When have you ever heard the hometown fans questioning the calling of a foul on the opposing team? I have attended somewhere close to 1,000 basketball games in my life. Most of those are collegiate games -- with plenty of professional games thrown in -- and that does not even include high school games. Also, that does not include all the games I have watched on television. Until now I never heard partisans jeering refs for fouls called on their opponents. But the new rules dictated by the NCAA this year have caused just that.
I sit amongst the hardcore at UCLA basketball games. The seats have come by way of my wife’s family, who refers to them as her “dowry.” Her parents were founders of Pauley Pavilion and her father was co-captain of UCLA’s basketball team in the late 1940’s. I was attending games before we met and have missed very few games since.

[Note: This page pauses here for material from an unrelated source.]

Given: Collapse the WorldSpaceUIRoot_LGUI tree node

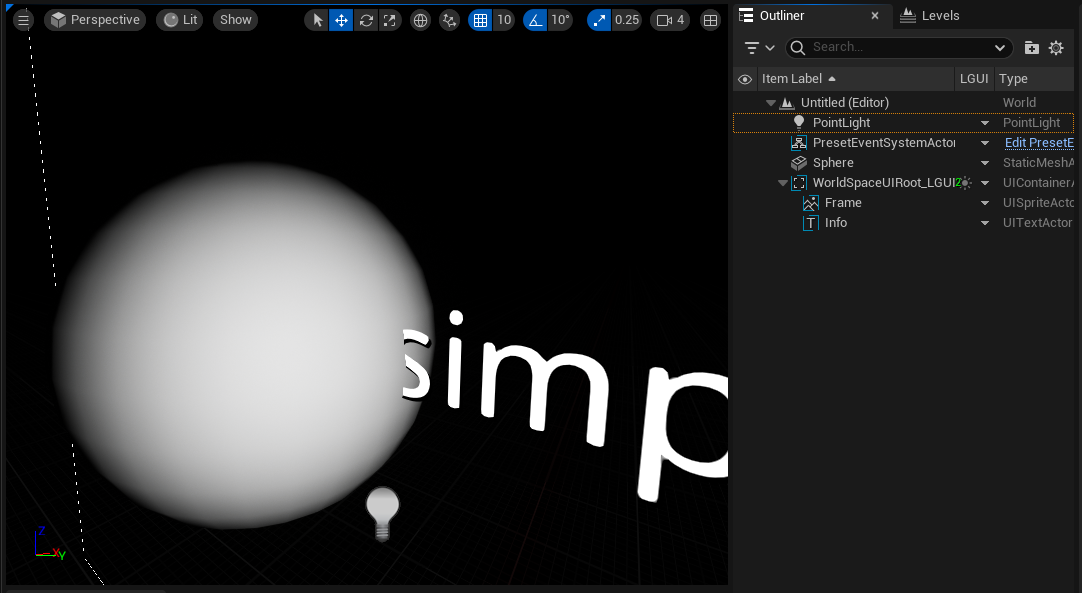Looking at the screenshot, I should coord(783,183).
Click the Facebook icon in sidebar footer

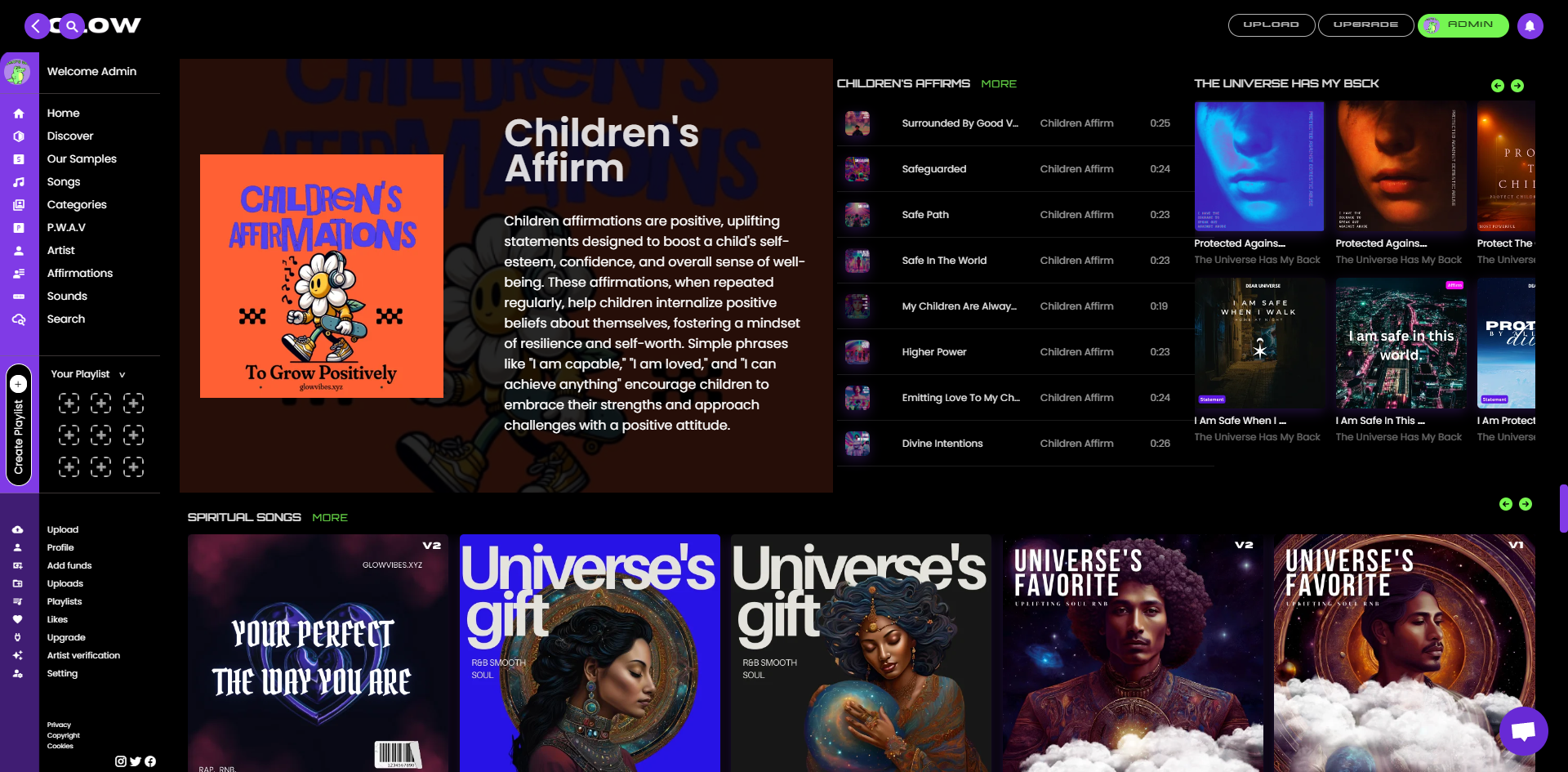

We were all aware that there were some rule changes. We had seen it in action in the games that had been played earlier in the season, but since most did not really count and UCLA had played a group of distinguished tomato cans, no one noticed whether the foul calls were dramatically changed. We had left almost every game with ten minutes remaining in the second half.
Then league play started and the first couple of games were fine from an officiating point of view. The first game was a blowout of USC where no one cared about what fouls were being called. That was followed by a first-class game against top-ranked Arizona. The harmonic convergence of the new rules’ effect on the game happened against Arizona State (ASU). It may have been the officials working the game. But the game seemed to not go through a single minute without a whistle being blown. We all know that basketball is a quick game and that sometimes fans see fouls the refs don’t and vice-versa, but this was completely different. As the foul calls kept mounting, we were thinking early in the second half there would be nobody left from either team to play in the last five minutes. It was so bad that on three occasions fans around me questioned fouls being called on ASU players by yelling out “What did he do?” Walking out I said to #1 son that this was one of the worse basketball games I have ever seen, to which he replied it was the worse game he had ever seen … and our team won.

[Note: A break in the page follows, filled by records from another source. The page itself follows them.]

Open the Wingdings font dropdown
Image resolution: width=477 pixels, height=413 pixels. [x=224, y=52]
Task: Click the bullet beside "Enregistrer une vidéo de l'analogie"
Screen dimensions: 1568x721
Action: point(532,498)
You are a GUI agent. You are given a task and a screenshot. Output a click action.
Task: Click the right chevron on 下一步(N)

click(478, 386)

I contacted the NCAA to investigate what they had done. They expressed concern in the rule changes regarding:
Recommended
1. That hand checking on a player with the ball drastically reduces the dribbler’s ability to beat his man to create scoring opportunities.
2. Rules related to a player’s ability to move with or without the ball were being neglected by the referees.

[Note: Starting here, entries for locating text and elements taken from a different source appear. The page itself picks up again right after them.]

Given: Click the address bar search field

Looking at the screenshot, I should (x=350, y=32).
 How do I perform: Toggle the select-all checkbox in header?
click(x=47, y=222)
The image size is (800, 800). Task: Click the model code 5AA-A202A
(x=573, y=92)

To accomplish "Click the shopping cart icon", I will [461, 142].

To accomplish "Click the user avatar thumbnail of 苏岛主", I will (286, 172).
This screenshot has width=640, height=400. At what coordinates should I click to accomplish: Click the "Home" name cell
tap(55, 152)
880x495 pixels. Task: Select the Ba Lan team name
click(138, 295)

I asked the NCAA spokesperson if he had ever heard of Chick Hearn’s famous saying “No Harm, No Foul”? The opposite of that is what is now happening in these games – no harm, but a foul. Players are not able in essence to touch the other players even if it is incidental to the action. This goes way beyond the perception of ticky-tacky fouls.
I spoke with David Hirsch from the Pacific 12 Conference. He, like anyone else, will never speak about the officials themselves as they are always in fear that the NCAA will come down on them. But he did state the scoring was up. And yes the scoring has gone up significantly. I asked if he had a breakdown of how much of the scoring increase was from the free throw line and how much was from field goals and his reply was that they had not done that breakdown yet.
Here is what the NCAA has done. They have put a hammer lock on defense in the game, covering it up by saying they are going back to enforcing the existing rules. Because of the change and the command to supposedly “defend with your feet and not your hands,” they have made a concerted effort to increase scoring. For now, while the teams adjust to the level of fouls called, it will cause disruptive, unappealing games. In fact, when I questioned an official of another Pac-12 school, they stated that the same thing happened to their team in a recent game. Once the coaches and the players adjust their games to the new rules, there will be very little defense being played and a whole lot more scoring which the NCAA thinks will attract more fans and larger TV audiences.
Someone pointed out that this may have a beneficial effect. The players will be wholly untrained in how to play defense, thus they may not leave to go to the pros as quickly. More likely they will still leave, but it will take them more years to learn to play at the pro level -- making that game even worse than it is now. All in all, the result is to change the rules and juice the scores, and to hell with how the game is played. And they don’t want their players on steroids?